The map I drew was about as analog as you can get. I drew it with Rotring Rapidograph pens on drafting film. Mistakes had to be painstakingly scraped away with a razor blade. Colour had to be added in pencil after the map had been transferred onto paper. There is only one map in existence. The data is gone. It is absolutely unreproducible.

pseudodigital_palaeo.png

Digitize!

In order to show you the map, I had to digitize it. This word makes it sound like the map is now ‘digital data’, but it’s really not useful for anything scientific. In other words, while it is ‘digital’ in the loosest sense — it’s a bunch of binary bits in the cloud — it is not digital in the sense of organized data elements with semantic meaning. Let’s call this non-useful format palaeodigital. The lowest rung on the digital ladder.

You can get palaeodigital files from many state and national data repositories. For example, it’s how the Government of Nova Scotia stores its offshore seismic ‘data’ files — as TIFF files representing scans of paper sections submitted by operators. Wiggle trace, obviously, making them almost completely useless.

pseudodigital_proto.png

Protodigital

Nobody draws map by hand anymore, that would be crazy. Adobe Illustrator and (better) Inkscape mean we can produce beautifully rendered maps with about the same amount of effort as the hand-drawn version. But… this still isn’t digital. This is nothing more than a computerized rip-off of the analog workflow. The result is almost as static and difficult to edit as it was on film. (Wish you’d used a thicker line for your fault traces on those 20 maps? Have fun editing those files!)

Let’s call the computerization of analog workflows or artifacts protodigital. I’m thinking of Word and Powerpoint. Email. SeisWorks. Techlog. We can think of data in the same way… LAS files are really just a text-file manifestation of a composite log (plus their headers are often garbage). SEG-Y is nothing more than a bunch of traces with a sidelabel.


Together, palaeodigital and protodigital data might be called pseudodigital. They look digital, but they’re not quite there.

(Just to be clear, I made all these words up. They are definitely silly… but the point is that there’s a lot of room between analog and useful, machine-learning-ready digital.)


pseudodigital_digital.png

Digital data

So what’s at the top of the digital ladder? In the case of maps, it’s shapefiles or, better yet, GeoJSON. In these files, objects are described in terms of real geographic parameters, such at latitiude and longitude. The file contains the CRS (you know you need that, right?) and other things you might need like units, data provenance, attributes, and so on.

What makes these things truly digital? I think the following things are important:

  • They can all be self-documenting

  • …and can carry more or less arbitrary amounts of metadata.

  • They depend on open formats, some text and some binary, that are widely used.

  • There is free, open-source tooling for reading and writing these formats, usually with reference implementations in major languages (e.g.
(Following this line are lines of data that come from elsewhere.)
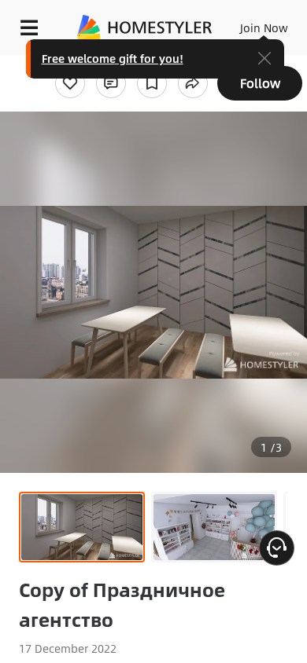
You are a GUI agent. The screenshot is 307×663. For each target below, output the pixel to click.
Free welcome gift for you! (112, 58)
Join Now (264, 27)
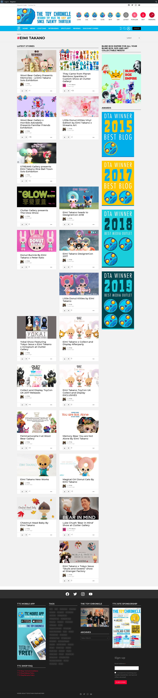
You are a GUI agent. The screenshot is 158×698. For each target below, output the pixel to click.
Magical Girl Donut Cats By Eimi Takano (78, 480)
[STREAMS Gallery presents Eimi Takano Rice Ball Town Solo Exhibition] (36, 153)
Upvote (22, 91)
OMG (94, 19)
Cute (102, 19)
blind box (64, 609)
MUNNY (53, 641)
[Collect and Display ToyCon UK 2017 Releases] (36, 375)
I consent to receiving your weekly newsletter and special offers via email (126, 675)
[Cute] (67, 51)
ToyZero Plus (65, 657)
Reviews (77, 28)
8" (57, 609)
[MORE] (51, 91)
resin (52, 647)
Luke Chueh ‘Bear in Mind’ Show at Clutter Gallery (78, 524)
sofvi (69, 651)
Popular (134, 19)
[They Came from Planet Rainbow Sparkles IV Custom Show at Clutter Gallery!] (79, 60)
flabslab (53, 625)
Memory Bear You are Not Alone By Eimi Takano (78, 437)
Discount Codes (22, 5)
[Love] (63, 51)
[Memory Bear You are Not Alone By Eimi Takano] (79, 421)
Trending (151, 19)
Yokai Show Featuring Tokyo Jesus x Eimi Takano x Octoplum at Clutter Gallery (35, 345)
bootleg (73, 609)
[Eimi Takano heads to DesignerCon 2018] (79, 198)
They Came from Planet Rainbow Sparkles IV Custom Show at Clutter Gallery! (77, 77)
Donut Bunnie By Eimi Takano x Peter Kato (33, 256)
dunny (53, 622)
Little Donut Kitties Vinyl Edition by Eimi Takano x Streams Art (77, 122)
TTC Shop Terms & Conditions (27, 671)
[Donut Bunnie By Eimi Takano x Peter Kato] (36, 241)
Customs (42, 28)
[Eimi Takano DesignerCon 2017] (79, 240)
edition (61, 622)
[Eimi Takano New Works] (36, 465)
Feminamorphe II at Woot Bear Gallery (35, 437)
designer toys (66, 618)
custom (61, 612)
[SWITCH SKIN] (121, 28)
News (32, 28)
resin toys (61, 647)
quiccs (71, 644)
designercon (62, 615)
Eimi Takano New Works (34, 479)
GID (61, 625)
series (69, 647)
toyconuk (54, 657)
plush (52, 644)
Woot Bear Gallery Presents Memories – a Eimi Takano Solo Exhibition (36, 78)
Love (79, 19)
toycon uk (70, 654)
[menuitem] (2, 1)
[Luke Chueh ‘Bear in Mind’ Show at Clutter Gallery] (79, 508)
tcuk (62, 654)
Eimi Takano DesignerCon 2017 (78, 255)
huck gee (68, 628)
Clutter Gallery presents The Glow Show (34, 211)
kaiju (71, 631)
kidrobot (64, 635)
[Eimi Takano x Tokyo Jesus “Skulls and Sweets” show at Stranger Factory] (79, 551)
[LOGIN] (128, 28)
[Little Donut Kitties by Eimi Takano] (79, 284)
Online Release (64, 641)
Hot (143, 19)
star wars (54, 654)
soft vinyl (54, 651)
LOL (86, 19)
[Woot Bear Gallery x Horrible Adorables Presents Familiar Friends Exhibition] (36, 106)
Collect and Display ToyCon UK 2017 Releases (36, 391)
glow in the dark (56, 628)
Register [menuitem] (13, 2)
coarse (53, 612)
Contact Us (31, 5)
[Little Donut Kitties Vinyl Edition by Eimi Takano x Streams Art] (79, 106)
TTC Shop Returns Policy (25, 675)
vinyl (66, 660)
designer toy (55, 618)
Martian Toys (55, 638)
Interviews (53, 28)
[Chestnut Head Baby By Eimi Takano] (36, 508)
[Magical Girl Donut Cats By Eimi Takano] (79, 465)
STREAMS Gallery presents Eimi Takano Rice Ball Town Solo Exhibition (36, 169)
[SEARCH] (124, 28)
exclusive (69, 622)
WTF (110, 19)
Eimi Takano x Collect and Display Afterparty (78, 343)
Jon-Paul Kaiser (56, 631)
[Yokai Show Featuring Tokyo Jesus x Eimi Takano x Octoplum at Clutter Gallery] (36, 327)
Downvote (26, 91)
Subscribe (121, 682)
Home (25, 28)
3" (51, 609)
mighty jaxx (66, 638)
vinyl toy (53, 664)
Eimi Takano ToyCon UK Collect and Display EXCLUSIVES (77, 392)
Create (136, 28)
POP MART (62, 644)
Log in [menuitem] (7, 2)
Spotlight (66, 28)
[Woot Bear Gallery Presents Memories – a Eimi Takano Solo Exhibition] (36, 61)
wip (61, 664)
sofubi (62, 651)
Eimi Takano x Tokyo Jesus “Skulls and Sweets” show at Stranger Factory (78, 568)
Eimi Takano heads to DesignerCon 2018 (75, 213)
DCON (53, 615)
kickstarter (54, 635)
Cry (118, 19)
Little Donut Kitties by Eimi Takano (78, 299)
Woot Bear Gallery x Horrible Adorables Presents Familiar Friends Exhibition (35, 124)
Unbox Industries (56, 660)
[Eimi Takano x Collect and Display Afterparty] (79, 327)
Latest (126, 19)
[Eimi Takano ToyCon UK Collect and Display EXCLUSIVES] (79, 375)
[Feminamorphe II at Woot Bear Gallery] (36, 421)
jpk (65, 631)
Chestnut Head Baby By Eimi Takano (34, 524)
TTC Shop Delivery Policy (25, 673)
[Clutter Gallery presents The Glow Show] (36, 197)
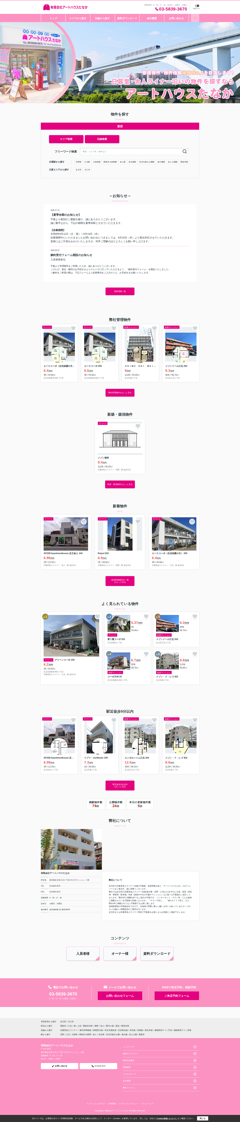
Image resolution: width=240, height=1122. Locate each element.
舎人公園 (133, 1034)
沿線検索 (102, 139)
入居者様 (83, 953)
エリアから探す (78, 18)
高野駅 (79, 162)
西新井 (63, 1026)
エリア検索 (66, 139)
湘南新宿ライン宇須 (163, 1030)
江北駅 (87, 162)
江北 (70, 1026)
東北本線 (149, 1030)
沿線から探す (102, 18)
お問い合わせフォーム (120, 995)
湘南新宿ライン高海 (182, 1030)
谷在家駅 (132, 162)
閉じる (203, 1118)
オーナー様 (120, 953)
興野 (97, 1026)
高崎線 (140, 1030)
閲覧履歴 (127, 1067)
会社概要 (152, 18)
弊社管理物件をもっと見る (120, 392)
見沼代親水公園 (113, 1034)
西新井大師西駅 (110, 162)
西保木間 (125, 1026)
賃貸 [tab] (120, 126)
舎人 (102, 1026)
C/C++, Python, Java).

  • They are composable. Without too much trouble, you could write a script to process batches of these files, adapting to their content and context.

Here’s how non-digital versions of a document, e.g. a scholoarly article, compare to digital data:

pseudodigital_document.png

And pseudodigital well logs:

pseudodigital_log.png

Some more examples:

  • Photographs with EXIF data and geolocation.
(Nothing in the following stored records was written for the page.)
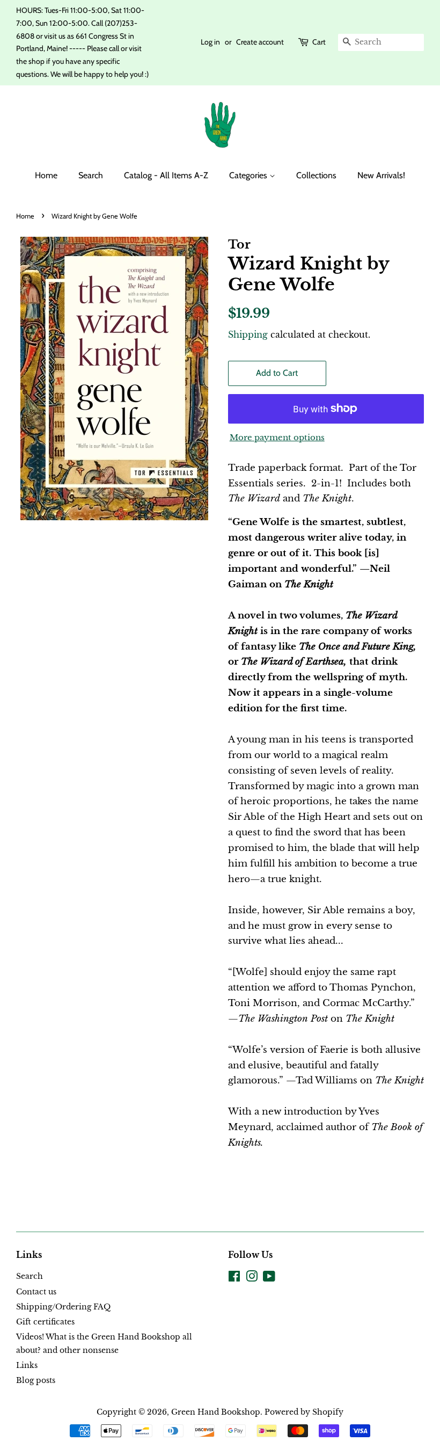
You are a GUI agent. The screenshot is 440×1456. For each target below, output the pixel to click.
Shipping (248, 334)
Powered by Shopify (304, 1412)
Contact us (36, 1292)
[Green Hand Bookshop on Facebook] (234, 1278)
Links (27, 1365)
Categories (249, 175)
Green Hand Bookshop (215, 1412)
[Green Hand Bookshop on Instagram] (252, 1278)
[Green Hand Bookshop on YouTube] (269, 1278)
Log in (210, 42)
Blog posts (35, 1380)
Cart (319, 42)
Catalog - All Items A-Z (166, 175)
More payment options (277, 437)
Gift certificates (45, 1322)
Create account (260, 42)
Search (90, 175)
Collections (316, 175)
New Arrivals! (381, 175)
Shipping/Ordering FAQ (63, 1307)
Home (46, 175)
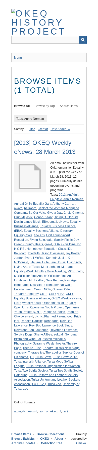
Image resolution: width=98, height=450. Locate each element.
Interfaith (34, 253)
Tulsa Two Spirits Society (31, 370)
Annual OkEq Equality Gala (32, 203)
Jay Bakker (73, 253)
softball (59, 334)
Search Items (69, 106)
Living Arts (74, 262)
  • GIS tools like QGIS let us make beautiful maps with data.

  • Drawing striplogs with a data-driven tool like Python striplog.

  • A fully-labeled HDF5 file containing QC’d, machine-learning-ready well logs.

  • Structured, metadata-rich documents, perhaps in JSON format.

Watch out for pseudodigital

Why does all this matter? It matters because we need digital data before we can do any analysis, or any machine learning. If you give me pseudodigital data for a project, I’m going to spend at least 50% of my time, probably more, making it digital before I can even get started. So before embarking on a machine learning project, you really, really need to know what you’re dealing with: digital or just pseudodigital?